◆ Text under study ◆
/---
Originally opened as an art deco-style cinema, the Gaumont Palace, in 1932, it was renamed the Hammersmith Odeon in 1962. Since the early Sixties, anyone who’s anyone has played this modestly-sized, but nevertheless thrilling and influential venue. Here’s a few of the stories.

In July 1973, the morning after David Bowie’s July 3 gig at the Odeon, the newspapers declared ‘Rock n Roll Suicide’ and ‘Bowie Kills Concert Career’. Why? Performing as Ziggy Stardust, Bowie had thanked the audience towards the end of the gig and declared:

“Of all the shows on this tour, this one will live with us the longest. Because not only is it the last show of the tour, it’s the last show we’ll ever do!”
\---
◆ Task item A ◆
Please list every year written as a four-digit number in the Hammersmith Odeon text.
◆ Task item B ◆
In the Hammersmith Odeon text, under what stage identity was David Bowie performing at the July 3 gig?
◆ Task item C ◆
Decide whether each statement agrees with the Hammersmith Odeon text, and quote the words that settle it: (i) The venue took the name Hammersmith Odeon in 1962. (ii) The building first opened as a concert hall. (iii) Bowie said the Odeon show was the first show of the tour.
The lines that come next have no connection to the Hammersmith Odeon text.

[Collected data]
/---
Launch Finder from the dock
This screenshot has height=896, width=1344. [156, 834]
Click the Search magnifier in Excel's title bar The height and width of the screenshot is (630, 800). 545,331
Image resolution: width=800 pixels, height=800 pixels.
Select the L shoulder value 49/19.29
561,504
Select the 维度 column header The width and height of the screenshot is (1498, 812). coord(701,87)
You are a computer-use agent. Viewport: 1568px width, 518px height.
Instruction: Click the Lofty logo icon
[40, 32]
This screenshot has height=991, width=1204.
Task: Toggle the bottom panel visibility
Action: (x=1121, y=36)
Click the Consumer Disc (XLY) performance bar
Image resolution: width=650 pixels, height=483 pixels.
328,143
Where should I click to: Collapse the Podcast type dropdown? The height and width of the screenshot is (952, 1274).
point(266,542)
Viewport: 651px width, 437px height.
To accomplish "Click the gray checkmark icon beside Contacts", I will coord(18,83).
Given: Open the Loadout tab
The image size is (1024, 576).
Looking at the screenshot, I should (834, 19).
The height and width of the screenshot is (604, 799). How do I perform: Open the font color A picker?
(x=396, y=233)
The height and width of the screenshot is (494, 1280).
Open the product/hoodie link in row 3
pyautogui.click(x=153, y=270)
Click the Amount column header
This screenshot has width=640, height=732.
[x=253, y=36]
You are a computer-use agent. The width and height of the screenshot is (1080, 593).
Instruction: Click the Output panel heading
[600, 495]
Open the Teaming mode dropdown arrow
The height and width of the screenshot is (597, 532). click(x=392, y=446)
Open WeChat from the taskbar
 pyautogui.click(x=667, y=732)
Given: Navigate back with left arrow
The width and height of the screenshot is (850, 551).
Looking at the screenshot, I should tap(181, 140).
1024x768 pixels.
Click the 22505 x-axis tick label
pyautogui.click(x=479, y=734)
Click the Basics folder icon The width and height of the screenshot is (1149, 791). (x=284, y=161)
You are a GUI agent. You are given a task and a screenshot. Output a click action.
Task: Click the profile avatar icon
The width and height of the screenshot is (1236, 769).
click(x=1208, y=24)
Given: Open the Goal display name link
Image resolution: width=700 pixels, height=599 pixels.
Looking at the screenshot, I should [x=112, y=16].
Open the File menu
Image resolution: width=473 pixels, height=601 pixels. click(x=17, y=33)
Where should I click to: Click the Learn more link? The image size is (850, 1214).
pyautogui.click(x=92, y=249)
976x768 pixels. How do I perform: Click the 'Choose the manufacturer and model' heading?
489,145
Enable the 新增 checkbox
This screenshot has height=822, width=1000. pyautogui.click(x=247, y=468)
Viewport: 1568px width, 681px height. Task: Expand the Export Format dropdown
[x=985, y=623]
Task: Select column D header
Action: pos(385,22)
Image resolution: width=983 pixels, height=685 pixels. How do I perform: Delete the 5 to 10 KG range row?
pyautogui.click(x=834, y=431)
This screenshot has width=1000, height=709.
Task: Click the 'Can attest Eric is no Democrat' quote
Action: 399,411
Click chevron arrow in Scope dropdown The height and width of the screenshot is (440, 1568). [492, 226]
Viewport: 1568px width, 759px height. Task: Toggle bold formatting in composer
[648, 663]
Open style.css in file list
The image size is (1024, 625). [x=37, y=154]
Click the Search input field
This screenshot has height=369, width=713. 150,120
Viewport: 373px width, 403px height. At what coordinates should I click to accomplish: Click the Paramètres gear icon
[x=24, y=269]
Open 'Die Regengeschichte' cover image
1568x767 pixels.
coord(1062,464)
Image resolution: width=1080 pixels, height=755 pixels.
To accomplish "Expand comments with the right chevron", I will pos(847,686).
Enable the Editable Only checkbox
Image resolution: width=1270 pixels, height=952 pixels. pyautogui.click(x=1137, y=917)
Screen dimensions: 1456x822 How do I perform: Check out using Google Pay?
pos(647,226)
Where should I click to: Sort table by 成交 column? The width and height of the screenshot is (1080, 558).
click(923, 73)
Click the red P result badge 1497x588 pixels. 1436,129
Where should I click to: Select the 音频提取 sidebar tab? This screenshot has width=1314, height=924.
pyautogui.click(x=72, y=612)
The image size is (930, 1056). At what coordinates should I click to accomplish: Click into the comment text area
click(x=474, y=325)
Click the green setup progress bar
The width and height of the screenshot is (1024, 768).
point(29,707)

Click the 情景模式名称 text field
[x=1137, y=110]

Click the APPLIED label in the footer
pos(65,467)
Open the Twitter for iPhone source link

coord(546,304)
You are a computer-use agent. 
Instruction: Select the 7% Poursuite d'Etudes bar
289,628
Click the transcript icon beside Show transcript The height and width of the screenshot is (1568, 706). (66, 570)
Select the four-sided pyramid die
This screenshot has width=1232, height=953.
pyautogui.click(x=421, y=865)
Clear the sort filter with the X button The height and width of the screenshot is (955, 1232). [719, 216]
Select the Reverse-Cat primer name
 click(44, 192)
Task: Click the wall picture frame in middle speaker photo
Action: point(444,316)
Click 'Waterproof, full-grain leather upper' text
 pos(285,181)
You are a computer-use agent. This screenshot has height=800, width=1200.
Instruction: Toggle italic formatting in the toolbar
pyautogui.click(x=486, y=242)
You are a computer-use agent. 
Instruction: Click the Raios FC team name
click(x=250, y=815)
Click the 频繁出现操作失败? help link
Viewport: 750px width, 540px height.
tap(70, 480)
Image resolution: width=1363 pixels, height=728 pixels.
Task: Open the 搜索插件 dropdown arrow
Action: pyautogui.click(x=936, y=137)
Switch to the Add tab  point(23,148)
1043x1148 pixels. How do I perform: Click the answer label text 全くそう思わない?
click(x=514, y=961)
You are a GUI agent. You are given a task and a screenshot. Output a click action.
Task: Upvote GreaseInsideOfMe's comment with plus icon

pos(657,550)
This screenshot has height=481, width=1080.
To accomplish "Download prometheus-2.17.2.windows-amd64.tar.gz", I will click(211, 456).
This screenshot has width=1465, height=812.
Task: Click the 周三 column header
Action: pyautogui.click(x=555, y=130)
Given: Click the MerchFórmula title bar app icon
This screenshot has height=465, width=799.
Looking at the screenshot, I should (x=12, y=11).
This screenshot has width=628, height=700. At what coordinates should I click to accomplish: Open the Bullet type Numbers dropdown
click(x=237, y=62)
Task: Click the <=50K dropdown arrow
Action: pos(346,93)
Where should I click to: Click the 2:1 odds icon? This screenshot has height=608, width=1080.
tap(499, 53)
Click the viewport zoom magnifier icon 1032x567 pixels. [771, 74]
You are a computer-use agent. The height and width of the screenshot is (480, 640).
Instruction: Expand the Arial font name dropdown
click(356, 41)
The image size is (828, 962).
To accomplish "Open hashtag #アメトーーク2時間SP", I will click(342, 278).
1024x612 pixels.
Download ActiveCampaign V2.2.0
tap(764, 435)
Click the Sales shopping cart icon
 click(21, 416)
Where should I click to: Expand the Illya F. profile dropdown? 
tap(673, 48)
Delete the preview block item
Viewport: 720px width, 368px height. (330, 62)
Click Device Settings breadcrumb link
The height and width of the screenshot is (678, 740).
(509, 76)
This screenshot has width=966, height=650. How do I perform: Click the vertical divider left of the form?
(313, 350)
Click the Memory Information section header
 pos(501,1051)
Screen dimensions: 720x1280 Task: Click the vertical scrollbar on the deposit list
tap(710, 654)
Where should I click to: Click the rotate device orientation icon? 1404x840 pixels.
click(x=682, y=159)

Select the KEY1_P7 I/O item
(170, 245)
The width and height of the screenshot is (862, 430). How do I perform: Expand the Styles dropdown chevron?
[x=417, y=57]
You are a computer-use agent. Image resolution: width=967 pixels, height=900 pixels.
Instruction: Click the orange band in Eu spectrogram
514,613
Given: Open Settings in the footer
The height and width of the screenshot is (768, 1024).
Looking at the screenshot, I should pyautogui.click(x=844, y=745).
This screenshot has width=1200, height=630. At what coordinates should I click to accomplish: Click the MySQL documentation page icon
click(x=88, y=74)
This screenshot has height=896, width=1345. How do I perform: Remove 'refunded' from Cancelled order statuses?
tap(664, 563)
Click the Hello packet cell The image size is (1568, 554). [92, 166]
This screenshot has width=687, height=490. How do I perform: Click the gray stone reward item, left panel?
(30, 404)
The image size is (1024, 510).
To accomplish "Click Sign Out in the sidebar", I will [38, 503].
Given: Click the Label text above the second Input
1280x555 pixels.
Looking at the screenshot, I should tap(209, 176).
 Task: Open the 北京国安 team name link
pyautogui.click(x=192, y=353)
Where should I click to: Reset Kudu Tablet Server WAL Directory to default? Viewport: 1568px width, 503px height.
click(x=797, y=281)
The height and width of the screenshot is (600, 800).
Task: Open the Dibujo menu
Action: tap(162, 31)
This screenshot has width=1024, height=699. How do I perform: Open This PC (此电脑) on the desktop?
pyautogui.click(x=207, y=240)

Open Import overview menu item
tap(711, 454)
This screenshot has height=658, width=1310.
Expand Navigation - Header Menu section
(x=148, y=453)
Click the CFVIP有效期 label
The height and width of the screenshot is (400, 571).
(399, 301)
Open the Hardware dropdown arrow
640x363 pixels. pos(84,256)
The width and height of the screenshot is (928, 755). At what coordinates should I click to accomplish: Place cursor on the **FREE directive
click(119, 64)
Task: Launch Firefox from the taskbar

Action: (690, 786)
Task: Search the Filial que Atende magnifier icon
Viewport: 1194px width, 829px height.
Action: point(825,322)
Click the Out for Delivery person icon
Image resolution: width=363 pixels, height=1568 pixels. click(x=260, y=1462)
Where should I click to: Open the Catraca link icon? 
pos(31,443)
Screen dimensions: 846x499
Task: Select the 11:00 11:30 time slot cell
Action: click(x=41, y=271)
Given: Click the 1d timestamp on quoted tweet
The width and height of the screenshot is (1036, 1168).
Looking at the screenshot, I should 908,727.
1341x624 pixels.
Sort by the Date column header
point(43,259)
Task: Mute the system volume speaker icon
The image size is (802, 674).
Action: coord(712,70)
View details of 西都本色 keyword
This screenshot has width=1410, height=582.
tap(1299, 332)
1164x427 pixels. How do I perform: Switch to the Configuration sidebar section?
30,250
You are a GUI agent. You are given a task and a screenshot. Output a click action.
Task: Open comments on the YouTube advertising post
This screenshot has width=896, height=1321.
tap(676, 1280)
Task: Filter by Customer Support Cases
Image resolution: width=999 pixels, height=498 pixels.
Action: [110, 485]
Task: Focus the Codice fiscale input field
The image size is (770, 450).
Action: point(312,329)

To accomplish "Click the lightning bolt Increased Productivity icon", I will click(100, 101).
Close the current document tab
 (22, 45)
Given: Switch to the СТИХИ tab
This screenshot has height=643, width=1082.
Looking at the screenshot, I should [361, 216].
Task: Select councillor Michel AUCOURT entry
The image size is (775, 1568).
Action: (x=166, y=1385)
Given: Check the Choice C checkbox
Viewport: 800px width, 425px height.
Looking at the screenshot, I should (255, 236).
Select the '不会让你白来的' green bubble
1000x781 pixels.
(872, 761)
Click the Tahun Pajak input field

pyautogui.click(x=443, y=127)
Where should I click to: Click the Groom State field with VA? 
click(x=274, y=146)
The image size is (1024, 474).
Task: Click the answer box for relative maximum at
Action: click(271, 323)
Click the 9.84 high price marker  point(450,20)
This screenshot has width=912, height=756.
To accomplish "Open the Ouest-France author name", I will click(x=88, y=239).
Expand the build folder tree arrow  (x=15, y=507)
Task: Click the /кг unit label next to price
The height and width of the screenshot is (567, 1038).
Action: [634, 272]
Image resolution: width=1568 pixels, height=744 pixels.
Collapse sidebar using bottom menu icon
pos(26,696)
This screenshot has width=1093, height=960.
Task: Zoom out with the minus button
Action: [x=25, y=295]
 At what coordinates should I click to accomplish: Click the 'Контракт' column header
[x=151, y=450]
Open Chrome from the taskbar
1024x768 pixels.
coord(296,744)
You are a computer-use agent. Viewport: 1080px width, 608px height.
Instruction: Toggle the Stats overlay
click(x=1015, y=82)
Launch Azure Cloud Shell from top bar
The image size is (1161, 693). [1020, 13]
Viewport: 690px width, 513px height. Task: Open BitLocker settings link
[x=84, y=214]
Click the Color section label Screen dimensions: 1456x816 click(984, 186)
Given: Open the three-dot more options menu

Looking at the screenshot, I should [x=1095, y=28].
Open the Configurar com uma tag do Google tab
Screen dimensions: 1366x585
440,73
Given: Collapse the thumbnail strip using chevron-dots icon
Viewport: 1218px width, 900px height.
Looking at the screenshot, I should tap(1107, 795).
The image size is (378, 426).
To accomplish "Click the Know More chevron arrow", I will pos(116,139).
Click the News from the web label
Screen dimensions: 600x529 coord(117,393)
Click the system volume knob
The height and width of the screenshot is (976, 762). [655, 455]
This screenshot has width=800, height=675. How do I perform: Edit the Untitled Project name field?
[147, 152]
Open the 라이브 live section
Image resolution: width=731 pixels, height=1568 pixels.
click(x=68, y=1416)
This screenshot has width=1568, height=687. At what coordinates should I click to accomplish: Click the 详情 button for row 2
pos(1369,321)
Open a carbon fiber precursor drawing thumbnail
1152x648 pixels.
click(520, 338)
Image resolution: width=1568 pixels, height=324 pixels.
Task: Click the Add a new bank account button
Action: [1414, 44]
\---
◆ Answer space A ◆
1932, 1962, 1973

◆ Answer space B ◆
Ziggy Stardust

◆ Answer space C ◆
(i) Yes: "it was renamed the Hammersmith Odeon in 1962"
(ii) No: "Originally opened as an art deco-style cinema"
(iii) No: "not only is it the last show of the tour"